▸ Passage to read
Jerry Hill (born July 25, 1961) is an American former stock car racing driver and father of current NASCAR Xfinity Series/NASCAR Craftsman Truck Series driver Timmy Hill and current NASCAR Craftsman Truck Series driver Tyler Hill. He was born in Brandywine, Maryland. He was a fixture on the Craftsman Truck Series for years, but has competed on all levels of NASCAR.

Winston Cup Series

Hill made his debut in 1991, running the #56 Hill Motorsports Pontiac that he would drive throughout his Cup career. In his debut at Dover, Hill started and finished 38th after vibration problems, only completing 39 laps. In his second start at Rockingham, Hill managed to improve on qualifying, but finished 38th just the same after being flagged.

Hill would run four races for the team in 1992. He managed his best finish of the year of 27th at Rockingham, the only race he finished. He also improved on qualifying in 1992, earning a career best of 36th at Dover.

Hill ran two races in 1993, his last Cup starts. They both came at Rockingham, they were both 38th-place finishes and they were both DNFs. So, with the dismal results, Hill left the Cup Series.

Busch Series

Hill competed in two Busch Series races. They came in 2004, running for MacDonald Motorsports. Hill started 40th at Gateway in his debut, but managed to finish the race in 26th. Then, at Daytona, Hill started 24th and finished 22nd, thus completing a respectable run in that series.

▸ Data listing

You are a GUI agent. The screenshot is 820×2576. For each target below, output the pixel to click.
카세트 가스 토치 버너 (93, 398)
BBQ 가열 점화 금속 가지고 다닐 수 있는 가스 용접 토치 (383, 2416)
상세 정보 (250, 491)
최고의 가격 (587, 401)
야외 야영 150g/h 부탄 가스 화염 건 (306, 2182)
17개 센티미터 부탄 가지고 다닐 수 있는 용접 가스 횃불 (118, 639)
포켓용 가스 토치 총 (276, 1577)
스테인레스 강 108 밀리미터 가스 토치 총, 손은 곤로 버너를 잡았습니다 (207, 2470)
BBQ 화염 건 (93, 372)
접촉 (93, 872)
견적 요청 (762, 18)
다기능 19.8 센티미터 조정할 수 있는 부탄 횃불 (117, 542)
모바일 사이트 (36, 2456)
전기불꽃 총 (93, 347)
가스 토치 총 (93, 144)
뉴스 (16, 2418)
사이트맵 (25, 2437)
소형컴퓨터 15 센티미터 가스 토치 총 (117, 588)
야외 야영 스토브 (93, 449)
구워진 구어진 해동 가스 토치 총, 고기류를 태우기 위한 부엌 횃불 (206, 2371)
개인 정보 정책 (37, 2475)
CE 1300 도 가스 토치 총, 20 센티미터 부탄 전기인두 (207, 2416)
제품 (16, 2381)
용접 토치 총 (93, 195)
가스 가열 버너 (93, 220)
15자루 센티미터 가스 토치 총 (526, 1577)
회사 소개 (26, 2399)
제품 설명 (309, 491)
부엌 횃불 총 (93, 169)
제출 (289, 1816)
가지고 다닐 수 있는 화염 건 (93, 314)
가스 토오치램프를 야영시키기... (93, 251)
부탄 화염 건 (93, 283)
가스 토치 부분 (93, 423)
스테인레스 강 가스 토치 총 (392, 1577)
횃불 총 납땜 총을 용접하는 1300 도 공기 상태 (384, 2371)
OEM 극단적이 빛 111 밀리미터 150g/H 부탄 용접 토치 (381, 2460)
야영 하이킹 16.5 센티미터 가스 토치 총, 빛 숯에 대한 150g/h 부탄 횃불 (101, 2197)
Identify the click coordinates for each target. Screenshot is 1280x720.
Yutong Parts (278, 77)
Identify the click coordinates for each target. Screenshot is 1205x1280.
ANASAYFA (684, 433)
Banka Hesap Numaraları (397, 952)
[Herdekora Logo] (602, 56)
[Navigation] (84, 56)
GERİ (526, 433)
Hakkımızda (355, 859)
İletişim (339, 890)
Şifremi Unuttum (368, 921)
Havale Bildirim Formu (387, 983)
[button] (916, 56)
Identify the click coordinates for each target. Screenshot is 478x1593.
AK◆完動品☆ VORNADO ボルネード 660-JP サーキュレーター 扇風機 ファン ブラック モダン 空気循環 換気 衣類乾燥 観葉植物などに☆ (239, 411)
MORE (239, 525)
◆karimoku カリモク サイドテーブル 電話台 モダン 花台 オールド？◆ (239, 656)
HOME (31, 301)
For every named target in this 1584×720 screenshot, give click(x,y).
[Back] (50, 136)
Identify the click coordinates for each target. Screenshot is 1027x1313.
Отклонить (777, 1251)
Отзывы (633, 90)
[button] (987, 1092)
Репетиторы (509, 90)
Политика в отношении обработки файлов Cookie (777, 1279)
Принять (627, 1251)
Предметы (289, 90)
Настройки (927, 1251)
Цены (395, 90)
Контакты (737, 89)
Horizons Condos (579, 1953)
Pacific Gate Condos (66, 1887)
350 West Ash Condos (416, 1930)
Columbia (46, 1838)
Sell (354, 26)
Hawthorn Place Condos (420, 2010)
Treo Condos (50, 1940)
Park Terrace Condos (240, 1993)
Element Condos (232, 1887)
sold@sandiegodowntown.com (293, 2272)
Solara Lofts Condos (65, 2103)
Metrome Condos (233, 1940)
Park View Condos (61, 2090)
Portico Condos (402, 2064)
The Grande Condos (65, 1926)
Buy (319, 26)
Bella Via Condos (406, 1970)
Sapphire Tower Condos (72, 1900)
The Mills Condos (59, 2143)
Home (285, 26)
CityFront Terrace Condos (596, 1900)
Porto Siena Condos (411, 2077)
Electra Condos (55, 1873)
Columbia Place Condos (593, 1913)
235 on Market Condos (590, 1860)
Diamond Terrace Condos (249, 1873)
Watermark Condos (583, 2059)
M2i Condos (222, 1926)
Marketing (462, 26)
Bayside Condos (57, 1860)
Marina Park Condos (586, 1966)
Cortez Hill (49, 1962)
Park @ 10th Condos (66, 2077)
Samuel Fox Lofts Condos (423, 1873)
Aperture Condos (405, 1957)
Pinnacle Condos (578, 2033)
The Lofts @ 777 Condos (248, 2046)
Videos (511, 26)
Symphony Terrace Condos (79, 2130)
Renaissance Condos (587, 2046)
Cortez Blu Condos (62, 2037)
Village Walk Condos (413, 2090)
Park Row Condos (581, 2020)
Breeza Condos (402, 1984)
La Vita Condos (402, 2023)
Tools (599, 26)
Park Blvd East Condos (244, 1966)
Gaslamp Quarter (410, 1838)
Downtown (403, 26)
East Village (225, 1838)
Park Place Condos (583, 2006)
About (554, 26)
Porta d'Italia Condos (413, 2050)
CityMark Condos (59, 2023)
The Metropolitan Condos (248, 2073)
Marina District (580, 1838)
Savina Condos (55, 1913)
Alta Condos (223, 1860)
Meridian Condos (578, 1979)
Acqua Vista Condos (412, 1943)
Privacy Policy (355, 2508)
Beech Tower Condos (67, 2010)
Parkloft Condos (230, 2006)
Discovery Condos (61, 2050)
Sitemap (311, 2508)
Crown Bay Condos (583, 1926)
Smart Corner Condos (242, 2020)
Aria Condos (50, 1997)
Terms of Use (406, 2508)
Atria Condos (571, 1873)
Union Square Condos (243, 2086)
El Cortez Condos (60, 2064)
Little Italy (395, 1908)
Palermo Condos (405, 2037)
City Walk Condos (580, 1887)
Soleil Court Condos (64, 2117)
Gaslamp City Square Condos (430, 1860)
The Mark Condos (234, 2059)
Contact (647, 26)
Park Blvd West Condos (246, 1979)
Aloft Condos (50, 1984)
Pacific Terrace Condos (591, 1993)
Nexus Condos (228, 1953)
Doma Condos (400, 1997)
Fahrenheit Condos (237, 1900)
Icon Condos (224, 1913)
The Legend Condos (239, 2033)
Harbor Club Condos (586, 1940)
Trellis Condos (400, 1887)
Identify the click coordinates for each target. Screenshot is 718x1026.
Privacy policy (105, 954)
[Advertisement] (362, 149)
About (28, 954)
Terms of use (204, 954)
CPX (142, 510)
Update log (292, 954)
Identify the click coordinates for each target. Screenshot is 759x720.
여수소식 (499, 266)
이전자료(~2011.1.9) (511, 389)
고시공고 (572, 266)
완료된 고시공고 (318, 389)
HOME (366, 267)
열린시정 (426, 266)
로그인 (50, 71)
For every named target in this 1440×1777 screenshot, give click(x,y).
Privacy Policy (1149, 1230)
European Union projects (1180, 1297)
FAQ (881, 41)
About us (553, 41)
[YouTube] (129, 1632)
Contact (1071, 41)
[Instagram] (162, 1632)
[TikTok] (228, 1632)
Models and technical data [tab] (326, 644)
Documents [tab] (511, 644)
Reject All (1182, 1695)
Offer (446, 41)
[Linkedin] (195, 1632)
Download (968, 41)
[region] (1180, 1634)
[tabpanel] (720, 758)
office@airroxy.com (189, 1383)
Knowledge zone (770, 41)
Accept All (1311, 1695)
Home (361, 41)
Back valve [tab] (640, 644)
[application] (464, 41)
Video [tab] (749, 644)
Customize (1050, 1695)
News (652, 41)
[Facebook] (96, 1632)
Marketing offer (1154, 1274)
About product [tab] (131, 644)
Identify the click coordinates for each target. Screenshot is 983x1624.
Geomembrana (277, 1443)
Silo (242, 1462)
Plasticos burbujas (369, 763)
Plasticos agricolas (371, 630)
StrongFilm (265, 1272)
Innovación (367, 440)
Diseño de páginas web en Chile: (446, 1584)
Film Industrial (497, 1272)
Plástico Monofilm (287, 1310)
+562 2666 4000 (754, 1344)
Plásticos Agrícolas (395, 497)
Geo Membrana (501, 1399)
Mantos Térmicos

▸ Problems to solve
a. In the passage on Jerry Hill, reproduce verbatim the stretch from "Hill made his" through "after being flagged.".
b. According to the passage on Jerry Hill, which team did he drive for in his two Busch Series races?
c. Extend the passage on Jerry Hill, picking up immediately after its final sentence.

▸ Expected answers
a.
Hill made his debut in 1991, running the #56 Hill Motorsports Pontiac that he would drive throughout his Cup career. In his debut at Dover, Hill started and finished 38th after vibration problems, only completing 39 laps. In his second start at Rockingham, Hill managed to improve on qualifying, but finished 38th just the same after being flagged.

b. MacDonald Motorsports.

c.
Craftsman Truck Series

Hill spent the majority of his career in this series, making 58 starts. However, he never finished on the lead lap. He made his debut in 2001 at Darlington, starting 36th and finishing 26th. Hill finished 27th at Dover and then 17th at Kentucky, before switching over to MacDonald Motorsports CTS program for two races, the better being a 24th at IRP. Hill then finished out the season at Troxell Racing. He earned two top-20 finishes for that team: a 17th at Texas and an 18th at Chicago Motor. Despite all the swapping, Hill managed 25th in points.

Hill made all but one race in the 2002 season. He drove the #79 RDS Motorsports Dodge throughout the entire season. The low-budget team struggled, but hung around. Their best finish were a triple of 18ths at Texas, Dover and Darlington. However, Hill ran consistently, recording nine top-20 finishes and finishing all but three races. The decent season allowed Hill to finish 23rd in points.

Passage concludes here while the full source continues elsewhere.